I'm trying to perform a one hot encoding of a trivial dataset.
data = [['a', 'dog', 'red']
['b', 'cat', 'green']]
What's the best way to preprocess this data using Scikit-Learn?
On first instinct, you'd look towards Scikit-Learn's OneHotEncoder. But the one hot encoder doesn't support strings as features; it only discretizes integers.
So then you would use a LabelEncoder, which would encode the strings into integers. But then you have to apply the label encoder into each of the columns and store each one of these label encoders (as well as the columns they were applied on). And this feels extremely clunky.
So, what's the best way to do it in Scikit-Learn?
Please don't suggest pandas.get_dummies. That's what I generally use nowadays for one hot encodings. However, its limited in the fact that you can't encode your training / test set separately.
For your info this is going to be in production in sklearn pretty soon:
See https://github.com/scikit-learn/scikit-learn/pull/9151
In [30]: cat = CategoricalEncoder()
In [31]: X = np.array([['a', 'b', 'a', 'c'], [0, 1, 0, 1]], dtype=object).T
In [32]: cat.fit_transform(X).toarray()
Out[32]:
array([[ 1., 0., 0., 1., 0.],
[ 0., 1., 0., 0., 1.],
[ 1., 0., 0., 1., 0.],
[ 0., 0., 1., 0., 1.]])
If you install the master branch you should be able to do it.
Another way to do it is to use category_encoders.
Here is an example:
% pip install category_encoders
import category_encoders as ce
le = ce.OneHotEncoder(return_df=False, impute_missing=False, handle_unknown="ignore")
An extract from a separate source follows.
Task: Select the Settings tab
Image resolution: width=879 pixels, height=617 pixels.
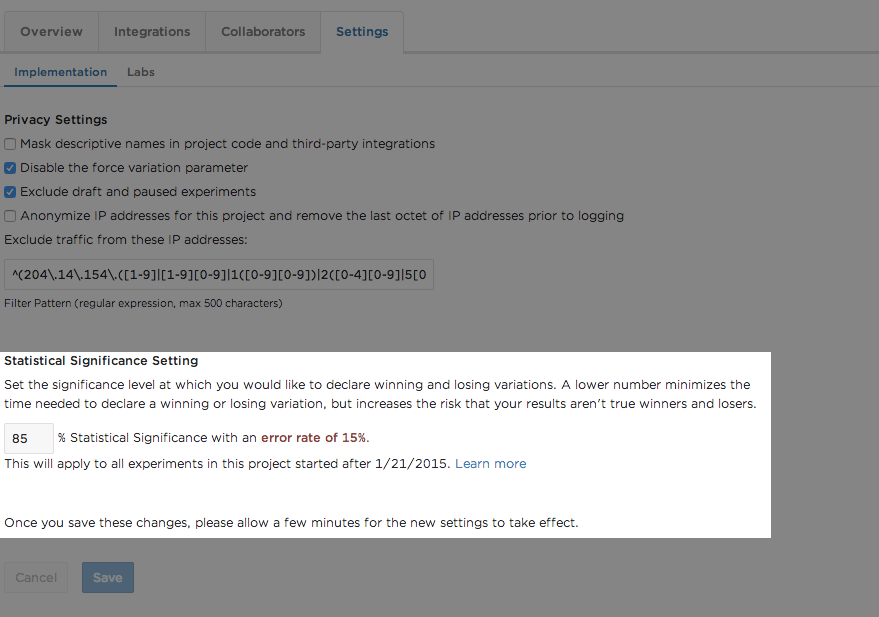Action: (362, 32)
X = np.array([['a', 'dog', 'red'], ['b', 'cat', 'green']])
le.fit_transform(X)
array([[1, 0, 1, 0, 1, 0],
[0, 1, 0, 1, 0, 1]])
Edit: It's already on master
branch.
Edit 2: It is in sklearn==0.20.dev0
Very nice question.
However, in some sense, it is a private case of something that comes up (at least for me) rather often - given sklearn
stages applicable to subsets of the X
matrix, I'd like to apply (possibly several) given the entire matrix. Here, for example, you have a stage which knows to run on a single column, and you'd like to apply it thrice - once per column.
This is a classic case for using the Composite Design Pattern.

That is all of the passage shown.